FLORIDA GROWERS PROCESSING COOPERATIVE et al.
Supreme Court of Florida. Division A.
January 29, 1954. Rehearing Denied April 6, 1954.Chesterfield H. Smith, Wm. A. McRae, Jr., and Holland, Bevis & McRae, Bartow, for petitioner.
Counts Johnson, Tampa, and H.C. Crittenden, Winter Haven, for respondents.
SEBRING, Justice.
Bartow Growers Processing Corporation brought suit for an accounting, and other relief, against Florida Growers Processing Cooperative, Alcoma Association, Inc., W.H. Clark Fruit Company, Clearwater Growers Association, Domino Citrus Association, Great Southern Citrus Association, Lake Region Citrus Association and Palm Harbor Citrus Growers Association. All of the defendants except the Florida Growers Processing Cooperative filed a motion to dismiss the complaint on the ground that it did not state a cause of action upon which relief could be granted as to them. The motion to dismiss was granted and the cause was dismissed as against said defendants. Subsequently, the plaintiff filed its petition for interlocutory certiorari in this Court to review the order of dismissal. The said defendants moved to dismiss the certiorari proceeding on the ground that appeal was the only method by which this Court could acquire jurisdiction to review the order of dismissal.
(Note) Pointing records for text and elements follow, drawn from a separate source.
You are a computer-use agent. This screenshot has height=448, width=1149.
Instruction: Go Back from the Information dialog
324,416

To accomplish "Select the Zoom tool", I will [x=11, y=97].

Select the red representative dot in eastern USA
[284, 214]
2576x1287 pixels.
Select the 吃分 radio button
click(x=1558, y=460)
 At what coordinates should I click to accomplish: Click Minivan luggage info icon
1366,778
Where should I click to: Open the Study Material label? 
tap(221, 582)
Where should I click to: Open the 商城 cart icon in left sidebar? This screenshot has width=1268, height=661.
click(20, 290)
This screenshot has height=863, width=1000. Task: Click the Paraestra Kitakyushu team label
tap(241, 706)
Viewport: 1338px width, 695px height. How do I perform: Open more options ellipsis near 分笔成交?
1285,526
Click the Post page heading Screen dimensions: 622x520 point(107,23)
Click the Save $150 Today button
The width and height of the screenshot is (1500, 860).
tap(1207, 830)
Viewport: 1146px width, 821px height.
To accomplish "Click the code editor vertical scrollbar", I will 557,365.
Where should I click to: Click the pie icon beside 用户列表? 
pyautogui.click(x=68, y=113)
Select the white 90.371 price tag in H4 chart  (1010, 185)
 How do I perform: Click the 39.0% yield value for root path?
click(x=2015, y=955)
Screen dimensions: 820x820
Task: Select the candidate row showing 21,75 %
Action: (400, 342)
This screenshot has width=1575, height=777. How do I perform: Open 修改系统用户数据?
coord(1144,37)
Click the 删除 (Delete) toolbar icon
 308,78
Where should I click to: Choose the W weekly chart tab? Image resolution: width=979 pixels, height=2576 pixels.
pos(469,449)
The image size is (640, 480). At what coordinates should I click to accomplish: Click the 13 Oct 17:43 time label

We find that the motion to dismiss the certiorari proceeding is well founded. The order sought to be reviewed was a final order reviewable only by appeal. In the case of Dustin v. Latzko, 155 Fla. 824, 21 So.2d 904, it was pointed out that an "order * * * dismissing bill of complaint as to certain named defendants was a final judgment as to such defendants reviewable only by appeal * * *." See also Alderman v. Puritan Dairy, 145 Fla. 292, 199 So. 44; Spivey v. Huss, 147 Fla. 527, 3 So.2d 127. While section 59.45, Florida Statutes *166 1951, F.S.A., provides that an appeal improvidently taken may "be regarded and acted on as a petition for certiorari duly presented", it does not provide that a petition for certiorari improvidently filed may be treated as a notice of appeal, where appeal is the proper remedy, and in our opinion we have no power to treat the petition for certiorari, filed in this cause as an appeal.
The motion to dismiss the certiorari proceeding should be granted.
It is so ordered.
ROBERTS, C.J., and TERRELL and MATHEWS, JJ., concur.